'Rapid review' methodology to inform a policy decision: when is it fit for purpose? A case study

Article type
Llewellyn A1, Simmonds M1, Brunton G2, Thomas J2, Sowden A1
1Centre for Reviews and Dissemination, University of York, United Kingdom
2EPPI-Centre, Social Science Research Unit, UCL Institute of Education, United Kingdom
Background: There appears to be an increasing use of 'rapid reviews' to inform policy decisions in a timely manner. However, there is relatively little consensus on rapid review methodology.
Objectives: To present as a case study our experience of conducting a 'rapid review' to inform a policy decision, and to discuss the strengths and limitations of our approach.
Methods: A systematic review of the impact of antiretroviral therapy (ART) on liver disease progression to inform policy decisions relating to patients co-infected with HIV and chronic hepatitis C was commissioned by the Department of Health in England. The short timeline (10 weeks) for completion of the review meant that a priori decisions were made to restrict: 1) the number of sources searched; 2) duplication in study selection; 3) patient and public consultation.

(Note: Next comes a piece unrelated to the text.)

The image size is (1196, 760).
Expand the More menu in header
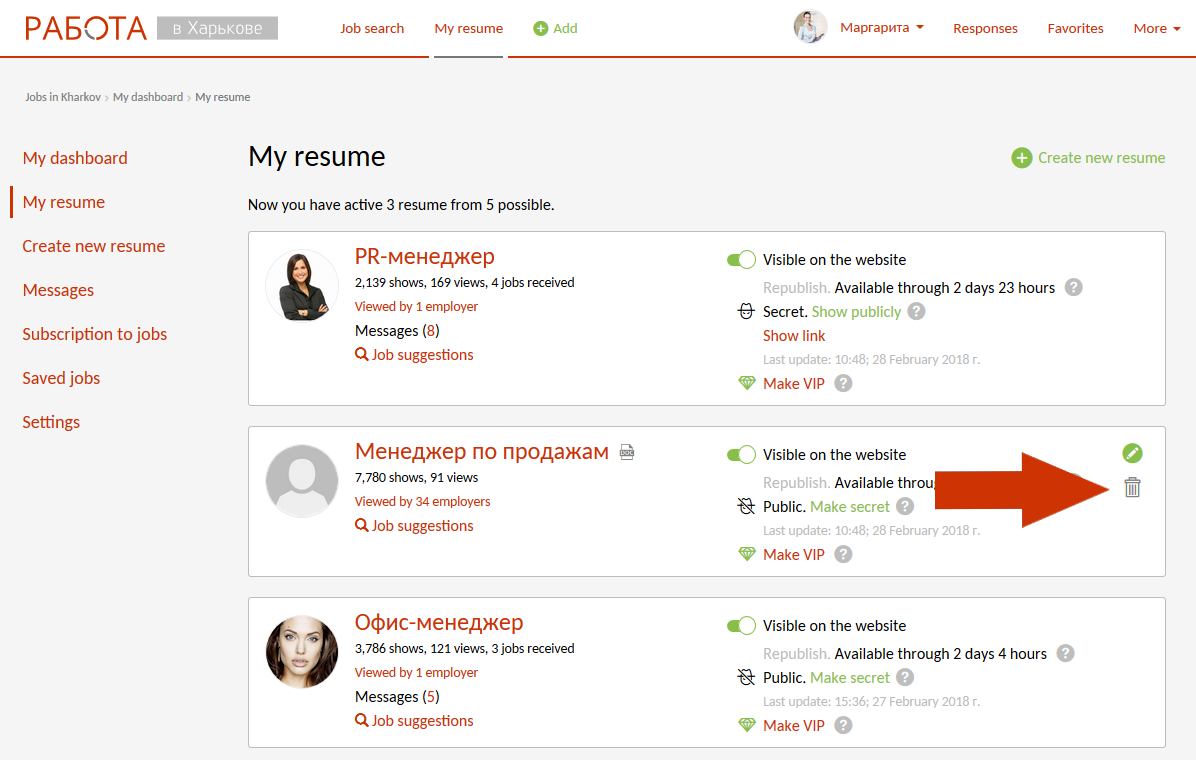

Results: We searched MEDLINE and EMBASE and identified 1748 potentially relevant studies. Thirteen observational studies were included in the review, of which six were combined in a meta-analysis. We found that lack of randomised controlled trial evidence is more likely to have a greater impact on the conclusions drawn than weaknesses in review methods. We will discuss specific issues encountered during the review, notably involvement of different stakeholders, ‘trust’ in rapid review findings, and willingness of decision makers to potentially compromise methodological rigour.

Conclusions: Our review provided a concise and transparent picture of the evidence available to inform future policy decisions related to patients co-infected with HIV and chronic hepatitis C. It was produced within a short time frame and omitted elements of the systematic review process such as comprehensive searching and double screening, and was therefore potentially at higher risk of bias and error than reviews adopting 'gold standard' methods. Implications of the review methodology used, the nature of the evidence synthesised and the policy context will be discussed.